- The Washington Times - Saturday, July 30, 2016

Sixty years ago this Saturday, President Dwight D. Eisenhower signed into law a declaration that “In God We Trust” become the official motto of the United States, according to the website for the History Channel.

The law required the motto, which had appeared on various U.S. coins dating back to the Civil War, to be phased into use on all currency whether paper or coin.

According to a website for the U.S. Treasury Department, the first time the phrase was place on U.S. coinage was in 1864, on the 2-cent piece, a coin no longer minted.
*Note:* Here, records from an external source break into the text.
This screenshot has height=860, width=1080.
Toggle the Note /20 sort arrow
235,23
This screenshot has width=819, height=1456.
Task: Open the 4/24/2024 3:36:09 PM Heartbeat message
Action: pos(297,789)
It then appeared on various coins prior to 1956 subject to the approval of the Secretary of the Treasury.

“The motto has been in continuous use on the one-cent coin since 1909, and on the ten-cent coin since 1916,” according the Treasury website. “It also has appeared on all gold coins and silver dollar coins, half-dollar coins, and quarter-dollar coins struck since July 1, 1908.”

In recent years atheist groups have decried the national motto as a violation of the First Amendment’s prohibition on the establishment of a national religion. As the Associated Press reported in January, activist Michael Newdow filed a lawsuit in federal court in Ohio seeking to prohibit the use of the motto on U.S. currency. 

In 2004, the United States Supreme Court rejected Mr. Newdow’s challenge of the use of the words “under God” in the Pledge of Allegiance, although it did not rule on the merits of the case, merely that Mr. Newdow lacked standing to sue.